Huddled in the chair, he frowned slowly. It was disquieting to have something like that happen. There must be something wrong. Had his long exile finally turned his mind ... perhaps just a very little ... enough to make him queer? Had he lost his sense of proportion, of perspective?

No, he hadn't. Take this room, for example. After twenty years it had come to be as much a part of him as the clothes he wore. Every detail of the room was engraved in his mind with ... clarity; the old center leg table with its green covering and stained glass lamp; the mantelpiece with the dusty bric-a-brac; the pendulum clock that told the time of day as well as the day of the week and month; the elephant ash tray on the tabaret and, most important of all, the marine print.

Mr. Chambers loved that picture. It had depth, he always said. It showed an old sailing ship in the foreground on a placid sea. Far in the distance, almost on the horizon line, was the vague outline of a larger vessel.

There were other pictures, too. The forest scene above the fireplace, the old English prints in the corner where he sat, the Currier and Ives above the radio. But the ship print was directly in his line of vision.
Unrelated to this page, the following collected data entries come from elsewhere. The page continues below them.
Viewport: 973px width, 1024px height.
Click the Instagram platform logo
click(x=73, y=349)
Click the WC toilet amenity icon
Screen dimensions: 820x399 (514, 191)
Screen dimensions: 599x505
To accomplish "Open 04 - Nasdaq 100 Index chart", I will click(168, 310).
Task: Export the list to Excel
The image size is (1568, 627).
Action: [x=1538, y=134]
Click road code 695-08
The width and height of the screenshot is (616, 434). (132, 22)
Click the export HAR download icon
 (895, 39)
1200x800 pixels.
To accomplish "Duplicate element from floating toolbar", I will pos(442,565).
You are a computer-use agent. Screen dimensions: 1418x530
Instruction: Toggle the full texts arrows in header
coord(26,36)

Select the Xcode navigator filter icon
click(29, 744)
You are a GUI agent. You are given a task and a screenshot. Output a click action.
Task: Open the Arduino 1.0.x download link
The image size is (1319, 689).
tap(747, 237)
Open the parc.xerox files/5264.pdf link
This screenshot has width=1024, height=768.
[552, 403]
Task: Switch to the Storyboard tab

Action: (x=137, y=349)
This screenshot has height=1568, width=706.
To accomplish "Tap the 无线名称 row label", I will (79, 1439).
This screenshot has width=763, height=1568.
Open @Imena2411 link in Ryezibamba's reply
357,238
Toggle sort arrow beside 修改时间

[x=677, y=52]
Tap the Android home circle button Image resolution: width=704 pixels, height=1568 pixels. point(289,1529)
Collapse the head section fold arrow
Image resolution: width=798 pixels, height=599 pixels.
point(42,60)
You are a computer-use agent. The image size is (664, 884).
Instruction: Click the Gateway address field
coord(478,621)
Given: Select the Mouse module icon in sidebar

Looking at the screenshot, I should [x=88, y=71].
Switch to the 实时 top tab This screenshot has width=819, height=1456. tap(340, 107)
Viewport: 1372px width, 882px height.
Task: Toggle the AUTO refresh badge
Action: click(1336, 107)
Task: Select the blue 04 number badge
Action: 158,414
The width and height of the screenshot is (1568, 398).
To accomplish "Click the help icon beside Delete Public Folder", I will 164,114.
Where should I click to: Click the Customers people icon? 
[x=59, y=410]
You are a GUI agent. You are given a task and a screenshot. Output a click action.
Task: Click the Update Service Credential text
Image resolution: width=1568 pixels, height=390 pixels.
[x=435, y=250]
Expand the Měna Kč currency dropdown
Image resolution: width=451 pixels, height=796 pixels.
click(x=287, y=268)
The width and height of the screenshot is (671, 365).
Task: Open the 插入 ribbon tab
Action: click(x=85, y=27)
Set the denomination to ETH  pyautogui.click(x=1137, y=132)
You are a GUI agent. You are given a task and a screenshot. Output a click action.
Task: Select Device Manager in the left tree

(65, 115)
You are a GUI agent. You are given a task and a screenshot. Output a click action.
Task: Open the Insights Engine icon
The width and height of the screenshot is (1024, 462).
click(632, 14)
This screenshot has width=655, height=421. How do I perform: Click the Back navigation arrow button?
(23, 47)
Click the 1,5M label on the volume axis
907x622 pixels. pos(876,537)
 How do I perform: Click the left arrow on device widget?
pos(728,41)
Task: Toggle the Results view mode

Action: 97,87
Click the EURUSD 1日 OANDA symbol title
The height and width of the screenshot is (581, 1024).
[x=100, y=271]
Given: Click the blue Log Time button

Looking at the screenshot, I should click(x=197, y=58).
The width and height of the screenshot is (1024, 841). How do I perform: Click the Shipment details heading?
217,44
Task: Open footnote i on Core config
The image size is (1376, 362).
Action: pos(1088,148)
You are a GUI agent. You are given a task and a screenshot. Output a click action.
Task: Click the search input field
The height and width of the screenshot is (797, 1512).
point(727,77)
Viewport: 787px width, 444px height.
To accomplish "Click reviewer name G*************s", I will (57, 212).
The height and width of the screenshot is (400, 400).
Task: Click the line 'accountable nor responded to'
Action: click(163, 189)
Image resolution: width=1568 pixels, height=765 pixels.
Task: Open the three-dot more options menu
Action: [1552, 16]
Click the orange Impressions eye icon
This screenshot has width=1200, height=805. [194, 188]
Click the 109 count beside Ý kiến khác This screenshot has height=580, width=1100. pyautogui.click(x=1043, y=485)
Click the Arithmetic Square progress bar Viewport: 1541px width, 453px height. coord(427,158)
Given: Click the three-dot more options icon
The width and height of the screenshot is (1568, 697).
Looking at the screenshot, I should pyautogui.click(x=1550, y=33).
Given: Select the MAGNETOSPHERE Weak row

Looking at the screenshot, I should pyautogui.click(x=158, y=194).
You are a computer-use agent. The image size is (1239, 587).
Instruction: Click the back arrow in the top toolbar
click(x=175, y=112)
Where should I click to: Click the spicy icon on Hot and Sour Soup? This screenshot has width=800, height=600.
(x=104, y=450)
He could see it without turning his head. He had put it there because he liked it best.

Further reverie became an effort as Mr. Chambers felt himself succumbing to weariness. He undressed and went to bed. For an hour he lay awake, assailed by vague fears he could neither define nor understand.

When finally he dozed off it was to lose himself in a series of horrific dreams. He dreamed first that he was a castaway on a tiny islet in mid-ocean, that the waters around the island teemed with huge poisonous sea snakes ... hydrophinnae ... and that steadily those serpents were devouring the island.

In another dream he was pursued by a horror which he could neither see nor hear, but only could imagine. And as he sought to flee he stayed in the one place. His legs worked frantically, pumping like pistons, but he could make no progress. It was as if he ran upon a treadway.

Then again the terror descended on him, a black, unimagined thing and he tried to scream and couldn't. He opened his mouth and strained his vocal cords and filled his lungs to bursting with the urge to shriek ... but not a sound came from his lips.


All next day he was uneasy and as he left the house that evening, at precisely seven o'clock, he kept saying to himself: "You must not forget tonight! You must remember to stop and get your cigar!"